THE INPUT
----------------------------------------

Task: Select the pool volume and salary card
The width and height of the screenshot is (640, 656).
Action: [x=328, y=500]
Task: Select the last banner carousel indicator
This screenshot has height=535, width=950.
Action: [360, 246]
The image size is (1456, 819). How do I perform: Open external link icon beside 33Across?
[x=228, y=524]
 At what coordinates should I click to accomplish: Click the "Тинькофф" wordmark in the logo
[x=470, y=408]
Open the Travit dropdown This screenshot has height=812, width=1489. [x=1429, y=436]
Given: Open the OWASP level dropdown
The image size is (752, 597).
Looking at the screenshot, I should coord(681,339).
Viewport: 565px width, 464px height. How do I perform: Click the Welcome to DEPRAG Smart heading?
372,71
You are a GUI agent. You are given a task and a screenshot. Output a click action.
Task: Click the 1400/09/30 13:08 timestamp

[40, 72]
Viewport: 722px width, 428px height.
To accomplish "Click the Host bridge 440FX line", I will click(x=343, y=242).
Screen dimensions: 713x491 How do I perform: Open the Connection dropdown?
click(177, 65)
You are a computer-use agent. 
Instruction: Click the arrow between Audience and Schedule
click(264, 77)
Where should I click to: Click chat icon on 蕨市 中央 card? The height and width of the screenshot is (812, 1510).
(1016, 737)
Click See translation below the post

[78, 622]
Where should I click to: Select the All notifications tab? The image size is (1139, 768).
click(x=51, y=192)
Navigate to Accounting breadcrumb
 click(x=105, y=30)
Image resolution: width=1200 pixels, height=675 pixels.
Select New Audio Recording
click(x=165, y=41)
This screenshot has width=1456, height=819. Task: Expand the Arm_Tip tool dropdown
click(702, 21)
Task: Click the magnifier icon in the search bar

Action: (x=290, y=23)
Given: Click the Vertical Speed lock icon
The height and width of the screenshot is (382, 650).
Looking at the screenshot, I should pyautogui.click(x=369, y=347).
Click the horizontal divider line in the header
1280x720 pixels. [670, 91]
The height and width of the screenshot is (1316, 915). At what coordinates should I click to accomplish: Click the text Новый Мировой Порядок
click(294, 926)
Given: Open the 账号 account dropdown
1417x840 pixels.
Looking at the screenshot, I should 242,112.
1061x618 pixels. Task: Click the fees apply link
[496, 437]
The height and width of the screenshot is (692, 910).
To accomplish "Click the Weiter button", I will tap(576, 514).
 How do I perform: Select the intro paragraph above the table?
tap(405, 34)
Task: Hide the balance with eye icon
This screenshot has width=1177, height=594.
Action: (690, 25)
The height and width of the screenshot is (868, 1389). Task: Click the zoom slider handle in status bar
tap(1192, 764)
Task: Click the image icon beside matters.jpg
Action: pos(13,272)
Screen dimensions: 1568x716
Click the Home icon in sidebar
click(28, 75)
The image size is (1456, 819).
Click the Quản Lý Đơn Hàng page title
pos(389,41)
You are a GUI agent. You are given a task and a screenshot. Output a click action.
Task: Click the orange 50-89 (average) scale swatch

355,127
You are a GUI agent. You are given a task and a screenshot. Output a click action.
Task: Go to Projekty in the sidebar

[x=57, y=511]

----------------------------------------

WORK TO COMPLETE
Pull every line of the listing above and copy it out unchanged, from the first line to the last.

SOLVED PROBLEM
Task: Select the pool volume and salary card
The width and height of the screenshot is (640, 656).
Action: [x=328, y=500]
Task: Select the last banner carousel indicator
This screenshot has height=535, width=950.
Action: [360, 246]
The image size is (1456, 819). How do I perform: Open external link icon beside 33Across?
[x=228, y=524]
 At what coordinates should I click to accomplish: Click the "Тинькофф" wordmark in the logo
[x=470, y=408]
Open the Travit dropdown This screenshot has height=812, width=1489. [x=1429, y=436]
Given: Open the OWASP level dropdown
The image size is (752, 597).
Looking at the screenshot, I should coord(681,339).
Viewport: 565px width, 464px height. How do I perform: Click the Welcome to DEPRAG Smart heading?
372,71
You are a GUI agent. You are given a task and a screenshot. Output a click action.
Task: Click the 1400/09/30 13:08 timestamp

[40, 72]
Viewport: 722px width, 428px height.
To accomplish "Click the Host bridge 440FX line", I will click(x=343, y=242).
Screen dimensions: 713x491 How do I perform: Open the Connection dropdown?
click(177, 65)
You are a computer-use agent. 
Instruction: Click the arrow between Audience and Schedule
click(264, 77)
Where should I click to: Click chat icon on 蕨市 中央 card? The height and width of the screenshot is (812, 1510).
(1016, 737)
Click See translation below the post

[78, 622]
Where should I click to: Select the All notifications tab? The image size is (1139, 768).
click(x=51, y=192)
Navigate to Accounting breadcrumb
 click(x=105, y=30)
Image resolution: width=1200 pixels, height=675 pixels.
Select New Audio Recording
click(x=165, y=41)
This screenshot has width=1456, height=819. Task: Expand the Arm_Tip tool dropdown
click(702, 21)
Task: Click the magnifier icon in the search bar

Action: (x=290, y=23)
Given: Click the Vertical Speed lock icon
The height and width of the screenshot is (382, 650).
Looking at the screenshot, I should pyautogui.click(x=369, y=347).
Click the horizontal divider line in the header
1280x720 pixels. [670, 91]
The height and width of the screenshot is (1316, 915). At what coordinates should I click to accomplish: Click the text Новый Мировой Порядок
click(294, 926)
Given: Open the 账号 account dropdown
1417x840 pixels.
Looking at the screenshot, I should 242,112.
1061x618 pixels. Task: Click the fees apply link
[496, 437]
The height and width of the screenshot is (692, 910).
To accomplish "Click the Weiter button", I will tap(576, 514).
 How do I perform: Select the intro paragraph above the table?
tap(405, 34)
Task: Hide the balance with eye icon
This screenshot has width=1177, height=594.
Action: (690, 25)
The height and width of the screenshot is (868, 1389). Task: Click the zoom slider handle in status bar
tap(1192, 764)
Task: Click the image icon beside matters.jpg
Action: pos(13,272)
Screen dimensions: 1568x716
Click the Home icon in sidebar
click(28, 75)
The image size is (1456, 819).
Click the Quản Lý Đơn Hàng page title
pos(389,41)
You are a GUI agent. You are given a task and a screenshot. Output a click action.
Task: Click the orange 50-89 (average) scale swatch

355,127
You are a GUI agent. You are given a task and a screenshot. Output a click action.
Task: Go to Projekty in the sidebar

[x=57, y=511]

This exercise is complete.